Oireachtas Joint and Select Committees

Thursday, 9 May 2019

Joint Oireachtas Committee on Foreign Affairs and Trade, and Defence

Climate Change

Ms Louise Fitzgerald:

With regard to coalition building, I am speaking to this new dynamic understanding of policy that is coming out of social and political science research and how we can harness the feedback effects of policy and understanding the political landscape. This goes beyond just public consultation, which is also a good step. This is also about what policy choices we make and the outcomes and effects they have. To underline what has already been said, feed-in tariffs, for example, have the effect of building powerful coalitions. In Germany there were all sorts of actors who became supportive of the policy and really tried to protect it, including people who may not necessarily have been green-minded. They support it being ratcheted up.

It is really important to note the social dimension. We have seen the yellow vest movement in France and what happens when we do not have this lens in implementing the decarbonisation policy. There was mention of a just transition and this should not be about climate action versus farmers or peat workers. Farmers are on the front line of climate change and they are already experiencing it. We have seen that with the fodder crisis. The fossil fuel age is collapsing and one way or another, peat workers will see an impact from climate change policy. We must achieve this in a just way.
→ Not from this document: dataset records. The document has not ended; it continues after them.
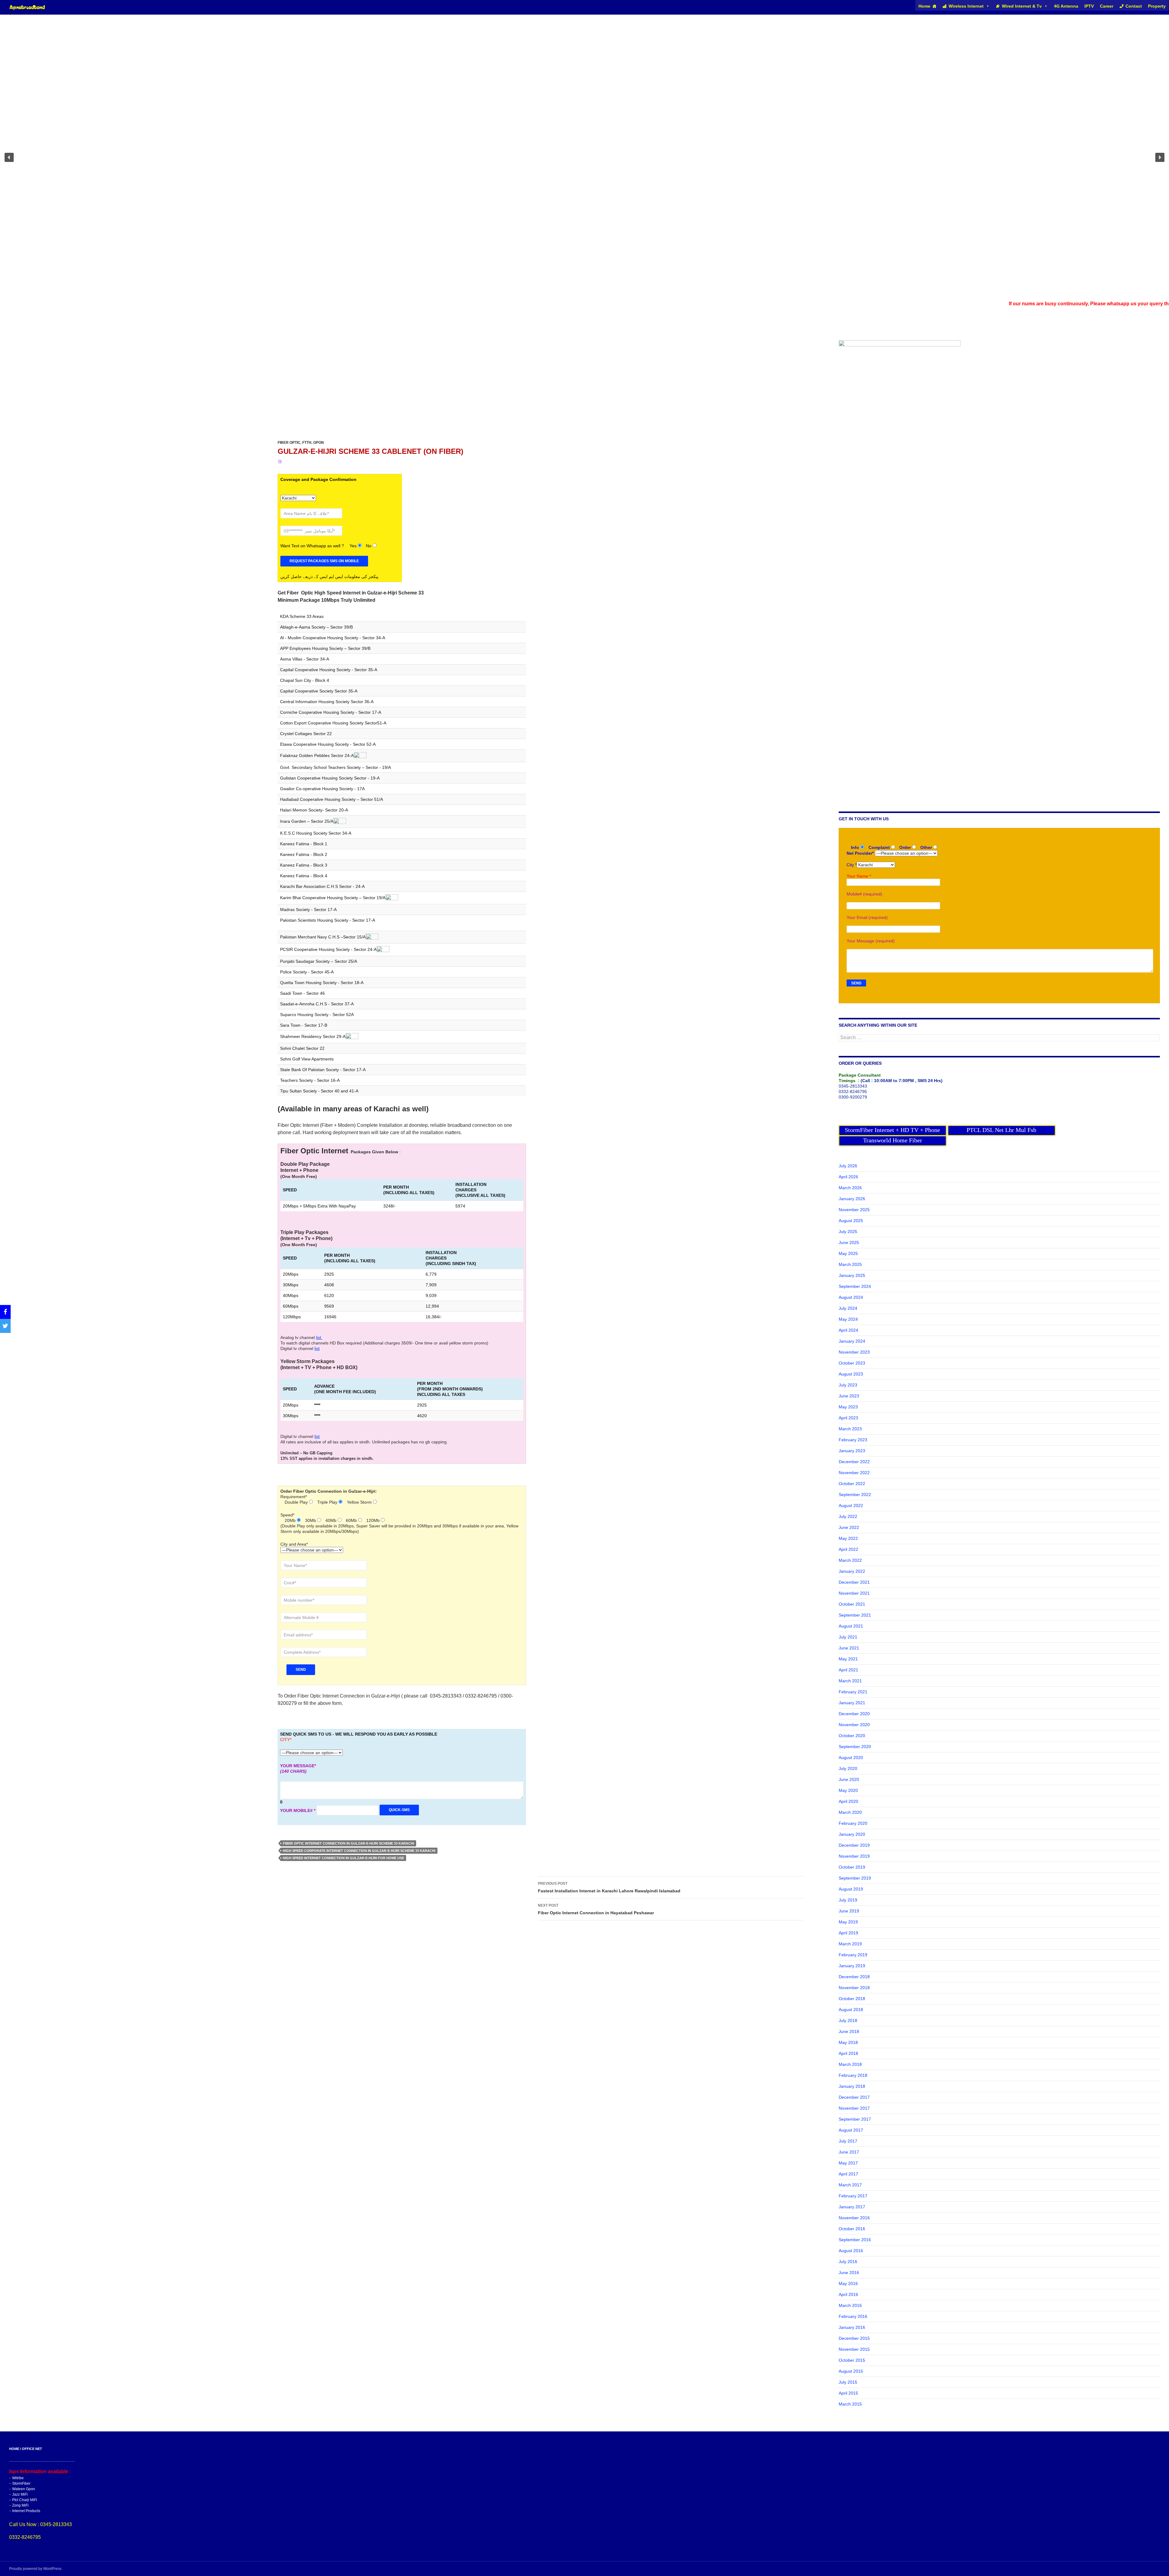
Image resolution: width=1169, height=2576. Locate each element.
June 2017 (849, 2152)
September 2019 (855, 1878)
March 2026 (850, 1187)
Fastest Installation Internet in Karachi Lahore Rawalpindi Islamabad (609, 1887)
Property (1157, 6)
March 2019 (850, 1943)
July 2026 (848, 1165)
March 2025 (850, 1264)
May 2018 (848, 2042)
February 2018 (853, 2075)
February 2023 (853, 1439)
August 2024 (851, 1297)
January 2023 (852, 1450)
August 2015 (851, 2371)
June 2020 (849, 1779)
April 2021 (848, 1669)
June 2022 (849, 1527)
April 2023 (848, 1417)
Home (924, 6)
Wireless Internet (966, 6)
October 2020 (852, 1735)
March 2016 (850, 2305)
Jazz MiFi (20, 2494)
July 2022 (848, 1516)
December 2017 (854, 2097)
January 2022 (852, 1571)
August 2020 (851, 1757)
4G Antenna (1066, 6)
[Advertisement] (182, 397)
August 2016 (851, 2250)
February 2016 (853, 2316)
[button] (9, 157)
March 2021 (850, 1680)
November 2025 (854, 1209)
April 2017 (848, 2173)
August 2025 (851, 1220)
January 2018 (852, 2086)
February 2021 (853, 1691)
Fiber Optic (289, 442)
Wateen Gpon (23, 2489)
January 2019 (852, 1965)
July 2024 (848, 1308)
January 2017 (852, 2206)
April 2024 (848, 1330)
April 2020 (848, 1801)
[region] (584, 157)
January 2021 (852, 1702)
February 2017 (853, 2195)
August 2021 (851, 1626)
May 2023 (848, 1406)
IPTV (1089, 6)
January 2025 (852, 1275)
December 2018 (854, 1976)
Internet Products (26, 2511)
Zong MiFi (20, 2505)
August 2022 (851, 1505)
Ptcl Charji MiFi (24, 2500)
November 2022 (854, 1472)
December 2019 (854, 1845)
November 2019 (854, 1856)
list (319, 1337)
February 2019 (853, 1954)
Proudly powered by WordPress (35, 2569)
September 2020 (855, 1746)
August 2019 (851, 1889)
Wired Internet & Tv (1022, 6)
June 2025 (849, 1242)
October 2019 (852, 1867)
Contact (1133, 6)
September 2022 (855, 1494)
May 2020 (848, 1790)
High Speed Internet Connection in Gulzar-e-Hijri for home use (343, 1858)
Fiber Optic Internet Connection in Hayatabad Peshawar (596, 1909)
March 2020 (850, 1812)
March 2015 (850, 2404)
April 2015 (848, 2393)
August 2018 (851, 2009)
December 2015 (854, 2338)
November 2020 (854, 1724)
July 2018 (848, 2020)
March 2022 (850, 1560)
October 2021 (852, 1604)
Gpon (318, 442)
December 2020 (854, 1713)
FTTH (306, 442)
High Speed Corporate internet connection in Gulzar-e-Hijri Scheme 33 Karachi (359, 1850)
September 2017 (855, 2119)
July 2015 (848, 2382)
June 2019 (849, 1910)
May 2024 (848, 1319)
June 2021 (849, 1647)
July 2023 (848, 1385)
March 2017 (850, 2184)
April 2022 (848, 1549)
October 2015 (852, 2360)
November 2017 (854, 2108)
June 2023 (849, 1395)
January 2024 (852, 1341)
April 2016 (848, 2294)
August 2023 (851, 1374)
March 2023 (850, 1428)
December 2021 (854, 1582)
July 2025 (848, 1231)
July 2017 (848, 2141)
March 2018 (850, 2064)
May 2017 (848, 2163)
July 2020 (848, 1768)
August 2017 (851, 2130)
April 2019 (848, 1932)
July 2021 (848, 1637)
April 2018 (848, 2053)
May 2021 (848, 1658)
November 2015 (854, 2349)
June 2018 (849, 2031)
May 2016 (848, 2283)
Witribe (18, 2478)
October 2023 (852, 1363)
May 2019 (848, 1921)
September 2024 (855, 1286)
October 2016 (852, 2228)
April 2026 (848, 1176)
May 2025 (848, 1253)
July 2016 (848, 2261)
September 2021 (855, 1615)
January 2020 (852, 1834)
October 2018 (852, 1998)
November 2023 (854, 1352)
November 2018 (854, 1987)
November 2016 (854, 2217)
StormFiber (21, 2483)
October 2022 (852, 1483)
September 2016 (855, 2239)
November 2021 (854, 1593)
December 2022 (854, 1461)
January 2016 (852, 2327)
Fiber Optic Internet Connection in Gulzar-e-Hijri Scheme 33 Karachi (348, 1843)
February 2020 (853, 1823)
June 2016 (849, 2272)
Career (1106, 6)
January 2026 (852, 1198)
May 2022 (848, 1538)
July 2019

I will speak briefly to carbon pricing. As I stated, I am drawing on an understanding of policy dynamics. Carbon pricing should be seen as one of many tools in a policy mix. One of the issues is the need to build alternatives and allow people to have alternatives through something like a feed-in tariff. To draw on a German case, there was a delay in trying to implement carbon pricing through the emissions trading system and, essentially, there was neglect of the areas of transport, heating and the idea of a more systemic just transition. Now the country is facing the consequences, so we would do well to learn from their mistakes and not have this happen with carbon price implementation in Ireland. Green industrial support, citizen energy, bans and moratoriums can be used. The paper I quoted was by Mr. Fergus Green and Dr. Richard Denniss from 2017 and it is available online. They argue that supply-side bans have a host of advantages and gain much support, including from actors like the fossil fuel industry, which we might not expect.

Citizen energy feeds into the transformative elements and resilience in communities and globally. It builds more community resilience and this enables communities to face climate change issues. That work comes from people like Mr. Craig Morris. There is a need to look locally but also globally at what is coming. People in Mozambique are panicking, for example, and people across the global South already facing the impact of climate change are panicking. We would do well to respond right now to what we are all facing.